Photograph: By Samuel Morgan Photography

She organized the exhibit thematically, beginning with a minstrel image to show the image of Black America at that time. She juxtaposed that illustration next to the iconic depiction of the party's co-founder Huey P. Newton holding weapons. 

“He’s focused, and he’s in control of his image. … He’s in a militant position. Now he has the power whereas in this, these are caricatures from a period of enslavement,” she explains. “This frames the way that the Black Panther Party is going to move forward with their branding just by thinking, ‘this is the way the world is, this is the way our image has been manipulated by the world, we have to take this back.’”

I want Black people to come into the show and really feel proud that Black power is transcendent. 

The exhibition includes a history of how the Black Panther Party was formed and how the logo was created. You’ll see the work of graphic artist Emory Douglas, who served as the party’s minister of culture, throughout the exhibit, especially in a section featuring the Black Panther Party’s newspapers. The newspaper was crucial to the movement, Humphrey says, because it “allows Black people to be the voice of Black issues.”

Gripping political posters featuring Angela Davis, Eldridge Cleaver and Huey Newton also get the spotlight with a detailed explanation of how the Black Panther Party challenged government structures and the two-party system. 

Playing in the background, you'll hear music by Elaine Brown titled "Seize the Time," which was a rallying cry for the party. The songs express Black resistance, community and revolution. The album cover is on display, along with song lyrics.

The album cover for Seize the Time.
Photograph: By Samuel Morgan Photography

Finally, before you leave the exhibit, pick up a copy of the periodical called "Black Power to Black Women," a collection of stories about women in the party whom Humphrey interviewed.  

Humphrey, who serves as Poster House's education curator in addition to curating this exhibit, hopes New Yorkers will come and explore this essential piece of American history.

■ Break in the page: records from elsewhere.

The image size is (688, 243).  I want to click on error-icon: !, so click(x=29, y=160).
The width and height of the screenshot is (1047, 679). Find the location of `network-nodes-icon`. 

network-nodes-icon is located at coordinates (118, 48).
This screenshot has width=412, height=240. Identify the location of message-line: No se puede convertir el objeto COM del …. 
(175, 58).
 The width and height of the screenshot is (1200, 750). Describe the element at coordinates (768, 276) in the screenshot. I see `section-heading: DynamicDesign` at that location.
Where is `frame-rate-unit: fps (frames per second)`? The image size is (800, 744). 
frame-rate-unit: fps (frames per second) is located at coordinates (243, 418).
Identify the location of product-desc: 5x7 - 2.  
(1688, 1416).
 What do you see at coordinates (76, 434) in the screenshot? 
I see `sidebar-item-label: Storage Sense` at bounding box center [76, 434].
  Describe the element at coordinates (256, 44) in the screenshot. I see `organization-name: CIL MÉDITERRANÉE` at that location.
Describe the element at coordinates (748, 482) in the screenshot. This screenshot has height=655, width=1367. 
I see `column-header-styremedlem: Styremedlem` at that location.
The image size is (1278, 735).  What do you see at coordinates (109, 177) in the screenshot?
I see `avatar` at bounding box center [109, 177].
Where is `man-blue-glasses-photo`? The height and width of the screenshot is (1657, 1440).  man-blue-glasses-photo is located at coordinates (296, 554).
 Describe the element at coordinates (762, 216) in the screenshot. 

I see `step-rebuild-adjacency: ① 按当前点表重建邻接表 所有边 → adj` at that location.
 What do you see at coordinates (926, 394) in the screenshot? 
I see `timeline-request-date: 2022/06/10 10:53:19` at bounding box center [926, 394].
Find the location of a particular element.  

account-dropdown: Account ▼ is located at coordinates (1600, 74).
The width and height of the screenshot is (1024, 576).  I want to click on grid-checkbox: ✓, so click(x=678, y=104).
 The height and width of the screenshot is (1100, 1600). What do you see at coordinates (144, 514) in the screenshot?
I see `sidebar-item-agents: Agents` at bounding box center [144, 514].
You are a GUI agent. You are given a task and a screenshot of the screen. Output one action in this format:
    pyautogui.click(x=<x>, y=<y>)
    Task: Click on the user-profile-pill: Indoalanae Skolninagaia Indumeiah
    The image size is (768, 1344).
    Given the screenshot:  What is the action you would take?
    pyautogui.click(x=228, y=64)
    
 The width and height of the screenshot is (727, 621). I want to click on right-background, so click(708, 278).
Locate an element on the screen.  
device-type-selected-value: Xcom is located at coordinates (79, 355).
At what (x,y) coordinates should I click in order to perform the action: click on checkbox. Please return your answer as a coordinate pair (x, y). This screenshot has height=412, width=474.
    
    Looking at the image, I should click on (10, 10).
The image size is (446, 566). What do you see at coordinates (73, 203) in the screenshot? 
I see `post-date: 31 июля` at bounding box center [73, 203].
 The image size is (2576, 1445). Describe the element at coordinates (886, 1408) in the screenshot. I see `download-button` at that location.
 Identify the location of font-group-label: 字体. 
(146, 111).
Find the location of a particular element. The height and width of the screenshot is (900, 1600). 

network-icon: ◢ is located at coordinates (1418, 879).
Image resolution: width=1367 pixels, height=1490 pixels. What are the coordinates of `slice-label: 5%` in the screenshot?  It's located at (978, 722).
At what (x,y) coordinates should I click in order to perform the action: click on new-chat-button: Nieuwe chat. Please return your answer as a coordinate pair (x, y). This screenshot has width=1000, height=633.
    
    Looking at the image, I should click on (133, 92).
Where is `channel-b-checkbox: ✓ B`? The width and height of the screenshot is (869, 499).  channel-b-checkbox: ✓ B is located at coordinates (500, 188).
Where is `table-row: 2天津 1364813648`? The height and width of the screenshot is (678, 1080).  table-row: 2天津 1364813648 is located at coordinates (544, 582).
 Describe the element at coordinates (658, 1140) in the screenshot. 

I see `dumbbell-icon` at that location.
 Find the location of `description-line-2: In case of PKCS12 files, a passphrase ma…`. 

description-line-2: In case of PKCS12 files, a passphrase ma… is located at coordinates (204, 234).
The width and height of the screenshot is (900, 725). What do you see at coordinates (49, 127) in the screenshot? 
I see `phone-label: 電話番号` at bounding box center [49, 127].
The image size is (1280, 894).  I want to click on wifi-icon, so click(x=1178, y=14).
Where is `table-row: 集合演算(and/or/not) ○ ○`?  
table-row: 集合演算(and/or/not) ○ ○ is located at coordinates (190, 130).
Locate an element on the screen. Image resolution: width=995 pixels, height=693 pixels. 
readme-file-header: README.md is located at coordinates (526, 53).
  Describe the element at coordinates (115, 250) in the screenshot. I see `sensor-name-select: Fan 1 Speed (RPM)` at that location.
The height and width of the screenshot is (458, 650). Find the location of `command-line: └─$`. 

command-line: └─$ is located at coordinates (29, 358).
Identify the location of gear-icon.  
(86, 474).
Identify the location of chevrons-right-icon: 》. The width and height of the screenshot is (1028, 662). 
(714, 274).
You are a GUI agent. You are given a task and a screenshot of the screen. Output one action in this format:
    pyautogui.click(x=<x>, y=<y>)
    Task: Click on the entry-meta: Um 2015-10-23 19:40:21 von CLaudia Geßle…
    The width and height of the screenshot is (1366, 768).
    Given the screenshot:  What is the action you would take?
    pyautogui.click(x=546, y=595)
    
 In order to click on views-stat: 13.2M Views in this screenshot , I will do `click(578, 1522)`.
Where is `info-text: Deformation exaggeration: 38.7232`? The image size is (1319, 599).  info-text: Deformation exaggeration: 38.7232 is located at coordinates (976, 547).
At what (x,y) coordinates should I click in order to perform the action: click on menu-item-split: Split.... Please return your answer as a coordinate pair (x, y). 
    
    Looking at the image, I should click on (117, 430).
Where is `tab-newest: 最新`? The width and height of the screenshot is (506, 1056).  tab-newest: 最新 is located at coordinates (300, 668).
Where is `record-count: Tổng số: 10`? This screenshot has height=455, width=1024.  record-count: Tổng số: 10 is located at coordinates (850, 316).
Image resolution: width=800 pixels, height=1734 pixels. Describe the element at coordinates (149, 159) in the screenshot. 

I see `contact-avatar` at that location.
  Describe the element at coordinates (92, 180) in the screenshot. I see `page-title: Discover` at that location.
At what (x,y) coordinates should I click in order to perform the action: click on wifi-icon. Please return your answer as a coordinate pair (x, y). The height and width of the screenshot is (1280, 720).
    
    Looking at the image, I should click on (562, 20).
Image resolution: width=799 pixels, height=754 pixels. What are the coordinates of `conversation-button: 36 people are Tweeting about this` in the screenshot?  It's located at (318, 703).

“I really want Black New Yorkers to feel proud of a message that doesn’t rely on the subjugation of Black folks, that doesn’t require the amount of emotional labor that some more graphic images would take from Black people. I want Black people to come into the show and really feel proud that Black power is transcendent. And Black power is something that moved beyond the Black Panther Party, but the Black Panther Party owned what Black power could look like and did look like,” Humphrey says. “For the general New York public, this is a New York story. Even though the Black Panther Party was founded in California, it is a national organization, and there are still people alive, and we have to think about how we preserve this history.”  

See Black Power to Black People: Branding the Black Panther Party at Poster House through September 10, 2023. Poster House is the first museum in the United States dedicated to the global history of posters. Also on view there right now: Made in Japan: 20th-Century Poster Art.